Nintendo created the music, Retro handled art and engineering, and both teams worked on the overall design. The Japanese crew, which included producers Miyamoto, Kensuke Tanabe, Kenji Miki, and designer and Metroid co-creator Sakamoto, communicated with Retro through e-mails, telephone conferences and personal gatherings. The game was planned to use a third-person perspective, but after Miyamoto intervened this was changed to first-person perspective and almost everything already developed was scrapped. The change was prompted by camera problems experienced by Rare, which was developing the Nintendo 64 game Jet Force Gemini. According to director Mark Pacini, Miyamoto believed that "shooting in third person was not very intuitive"; Pacini also said that exploration is easier using first-person. Pacini said that after picking that perspective, the crew decided not to make a traditional first-person shooter; instead, they had to break down the stereotypes of what a first-person game is in order to make a fun Metroid game.
Pacini said that Retro tried to design the game so that the only difficult parts would be boss battles and players would not be afraid to explore because "the challenge of the game was finding your way around". Senior designer Mike Wikan said that the focus on exploration led the team to spend time making the platform jumping "approachable to the player", and to ensure the gameplay had "shooting a very important, though secondary, consideration". Retro developed the storyline under the supervision of Yoshio Sakamoto, who verified that the ideas were consistent with the earlier games. The developers intended that Kraid, a boss from Metroid and Super Metroid, would appear in Metroid Prime, and designer Gene Kohler modeled and skinned him for that purpose, but he was cut for time reasons. The team considered implementing the Speed Booster power-up from Super Metroid but concluded it would not work well because of the first-person perspective and the limitations imposed by the scale of game's environment.

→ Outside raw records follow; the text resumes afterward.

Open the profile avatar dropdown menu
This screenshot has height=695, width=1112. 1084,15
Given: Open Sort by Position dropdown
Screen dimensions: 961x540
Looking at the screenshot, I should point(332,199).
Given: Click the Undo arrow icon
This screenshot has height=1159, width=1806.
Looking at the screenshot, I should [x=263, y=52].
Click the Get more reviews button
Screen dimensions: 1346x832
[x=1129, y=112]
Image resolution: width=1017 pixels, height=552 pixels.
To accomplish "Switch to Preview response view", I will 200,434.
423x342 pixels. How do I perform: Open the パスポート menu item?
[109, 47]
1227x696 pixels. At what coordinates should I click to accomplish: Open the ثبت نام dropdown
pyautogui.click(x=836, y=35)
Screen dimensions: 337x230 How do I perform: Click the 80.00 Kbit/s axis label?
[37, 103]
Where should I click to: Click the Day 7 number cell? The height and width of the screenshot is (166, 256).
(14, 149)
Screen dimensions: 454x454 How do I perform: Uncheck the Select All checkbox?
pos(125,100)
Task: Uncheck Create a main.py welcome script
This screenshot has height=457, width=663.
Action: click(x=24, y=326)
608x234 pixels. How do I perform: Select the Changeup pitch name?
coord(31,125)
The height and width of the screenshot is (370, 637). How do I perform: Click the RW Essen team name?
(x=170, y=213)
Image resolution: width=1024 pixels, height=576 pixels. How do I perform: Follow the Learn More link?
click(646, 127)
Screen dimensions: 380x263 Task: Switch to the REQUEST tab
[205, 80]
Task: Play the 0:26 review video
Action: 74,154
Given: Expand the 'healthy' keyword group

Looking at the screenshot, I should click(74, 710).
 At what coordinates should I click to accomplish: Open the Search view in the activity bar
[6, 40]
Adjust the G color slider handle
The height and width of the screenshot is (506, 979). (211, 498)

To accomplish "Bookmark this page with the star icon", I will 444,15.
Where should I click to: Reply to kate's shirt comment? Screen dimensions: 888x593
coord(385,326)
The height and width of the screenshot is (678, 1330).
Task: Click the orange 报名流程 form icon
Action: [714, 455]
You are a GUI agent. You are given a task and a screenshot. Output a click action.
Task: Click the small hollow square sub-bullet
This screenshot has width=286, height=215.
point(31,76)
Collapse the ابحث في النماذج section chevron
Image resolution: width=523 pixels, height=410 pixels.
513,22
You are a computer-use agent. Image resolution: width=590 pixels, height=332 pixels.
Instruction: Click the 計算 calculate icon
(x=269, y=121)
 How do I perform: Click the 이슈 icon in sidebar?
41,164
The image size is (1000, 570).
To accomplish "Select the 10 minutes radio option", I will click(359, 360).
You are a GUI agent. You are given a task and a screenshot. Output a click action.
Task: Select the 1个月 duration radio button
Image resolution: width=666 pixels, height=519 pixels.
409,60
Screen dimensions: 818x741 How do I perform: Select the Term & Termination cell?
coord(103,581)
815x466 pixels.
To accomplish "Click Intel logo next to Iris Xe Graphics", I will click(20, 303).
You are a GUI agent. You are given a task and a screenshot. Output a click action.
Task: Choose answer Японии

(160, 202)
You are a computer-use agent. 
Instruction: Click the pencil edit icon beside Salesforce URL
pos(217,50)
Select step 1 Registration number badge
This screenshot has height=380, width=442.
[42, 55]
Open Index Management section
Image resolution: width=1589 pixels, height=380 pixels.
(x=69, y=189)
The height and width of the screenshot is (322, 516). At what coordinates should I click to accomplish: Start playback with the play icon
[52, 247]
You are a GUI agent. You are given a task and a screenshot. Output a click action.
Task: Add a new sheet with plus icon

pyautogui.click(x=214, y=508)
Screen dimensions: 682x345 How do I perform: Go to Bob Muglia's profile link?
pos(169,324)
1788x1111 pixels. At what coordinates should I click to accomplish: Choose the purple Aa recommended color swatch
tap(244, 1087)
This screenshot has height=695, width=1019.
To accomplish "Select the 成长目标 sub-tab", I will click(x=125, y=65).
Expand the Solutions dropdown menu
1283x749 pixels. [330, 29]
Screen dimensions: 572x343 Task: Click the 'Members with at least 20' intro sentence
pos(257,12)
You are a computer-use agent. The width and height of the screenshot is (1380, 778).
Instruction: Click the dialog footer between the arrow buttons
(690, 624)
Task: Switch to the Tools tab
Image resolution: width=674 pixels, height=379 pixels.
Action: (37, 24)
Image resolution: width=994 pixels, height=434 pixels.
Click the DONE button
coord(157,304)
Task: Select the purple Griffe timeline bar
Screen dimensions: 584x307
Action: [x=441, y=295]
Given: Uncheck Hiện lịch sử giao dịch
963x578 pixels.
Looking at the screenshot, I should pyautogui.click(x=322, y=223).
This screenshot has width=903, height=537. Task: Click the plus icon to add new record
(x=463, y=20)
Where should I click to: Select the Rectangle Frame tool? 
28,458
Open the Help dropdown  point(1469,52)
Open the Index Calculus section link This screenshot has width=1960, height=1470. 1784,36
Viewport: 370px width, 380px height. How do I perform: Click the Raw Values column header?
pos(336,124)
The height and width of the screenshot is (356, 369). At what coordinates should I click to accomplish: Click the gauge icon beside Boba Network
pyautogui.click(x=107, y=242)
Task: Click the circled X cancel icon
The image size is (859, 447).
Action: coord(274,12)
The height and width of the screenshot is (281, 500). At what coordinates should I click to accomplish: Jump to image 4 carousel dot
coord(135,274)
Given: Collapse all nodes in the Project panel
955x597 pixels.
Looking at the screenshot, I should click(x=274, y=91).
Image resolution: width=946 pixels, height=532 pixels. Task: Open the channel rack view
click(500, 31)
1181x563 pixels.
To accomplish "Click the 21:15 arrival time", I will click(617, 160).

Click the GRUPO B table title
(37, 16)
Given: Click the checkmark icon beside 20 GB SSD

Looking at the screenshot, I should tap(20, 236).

The first public appearance of the game was a ten-second video at Space World 2000. In November of the same year, Retro Studios confirmed its involvement with the game in the "job application" part of its website. In February 2001, the game was confirmed by Nintendo, which also announced that because of its emphasis on exploration and despite the first-person perspective, Metroid Prime would be a first-person adventure rather than a first-person shooter. The game was showcased at E3 2001 in May, with its title confirmed as Metroid Prime.